Enabling security validation on a z/OS hub

If security validation is enabled on a z/OS® hub monitoring server, Tivoli Enterprise Portal user IDs and valid passwords must be defined to the security system used by the Tivoli Enterprise Monitoring Server.

A hub Tivoli Enterprise Monitoring Server running on z/OS validates user IDs and passwords using either the product-provided security feature, Network Access Method (NAM), or one of the following system authorization facility products:

RACF®
CA-ACF2
CA-TOP SECRET

Before you begin

Before you enable security, your security administrator must define to the selected security system each logon ID that will be allowed to access the Tivoli Enterprise Portal Server, and the Tivoli Enterprise Portal administrator must create user accounts for those IDs. You do not have to define and authorize additional user IDs before you enable security, but you must define and authorize one administrative ID such as the sysadmin user ID.
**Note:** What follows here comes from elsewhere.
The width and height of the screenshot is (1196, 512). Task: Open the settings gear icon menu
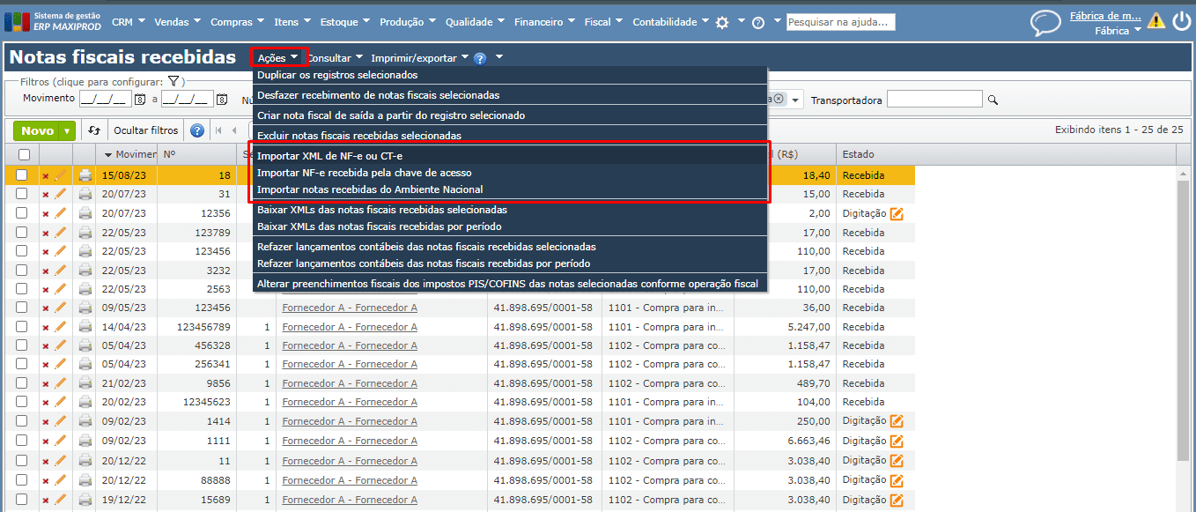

Tip: To create additional user IDs after security validation is enabled, use one of the following methods:

Create a new Tivoli Enterprise Portal user whose user ID matches a new or existing user defined to the security program. This is the preferred method.
Define a Tivoli Enterprise Portal user ID to the security program.

About this task

Complete the following steps to enable security on a z/OS hub monitoring server:

Procedure

If you have not already done so, define the security system to be used.
1. In the runtime environment that contains the hub monitoring server, set the value of the RTE_SECURITY_USER_LOGON parameter to specify the security system to be used for the runtime environment: RACF, ACF2, TSS, SAF, NAM, or NONE.
2. If you specified ACF2, provide the name of the ACF2 macro library as the value of the GBL_DSN_ACF2_MACLIB parameter.
Enable security validation on the hub.
1. Set the value of the KDS_TEMS_SECURITY_KDS_VALIDATE parameter to Y.
2. Uncomment or add the RTE_SECURITY_KAES256_KEY parameter, and either accept the IBM®-supplied default value "IBMTivoliMonitoringEncryptionKey" or specify a unique 32-byte password encryption key. The value is case-sensitive, and the same key must be used for all components that communicate with the hub.
  
  Tip: The encryption key is shown in plain text in the configuration profile, so that the value can used as input to create the KAES256 encryption key file. For this reason, ensure that the rhilev.rte_name.WCONFIG library (for PARMGEN), or the RTEDEF (rte_name) file (for Configuration Manager) is secured.
3. Depending on whether you use PARMGEN or Configuration Manager, do the following:
  - For PARMGEN, run either the KCIJVSEC (if system variables are enabled) or KCIJPSEC (if system variables are not enabled) job in the rhilev.rte_name.WKANSAMU library to create the security-related members of the runtime libraries. Alternatively, you can run the either the KCIJVSUB or KCIJPSUB composite job, which creates all the runtime members.
  - For Configuration Manager, use the GENERATE action to create the runtime members.
4. Set the GBL_DSN_CSF_SCSFMOD0 parameter as described below:
  - For PARMGEN, this parameter can be found in WCONFIG($GBL$USR).
  - For Configuration Manager, use or edit the RTEDEF(GBL$PARM or GBL$lpar) members as needed.
5. If you are enabling security after the RTE has already been configured, do one of the following:
  - For PARMGEN, recreate the runtime environment as described in Scenario RTE03: Changing parameters in an RTE.
  - For Configuration Manager, use the GENERATE action to recreate the runtime environment.
Implement security, following the instructions in the appropriate section:
Verify that the user account you created can log on to the Tivoli Enterprise Portal.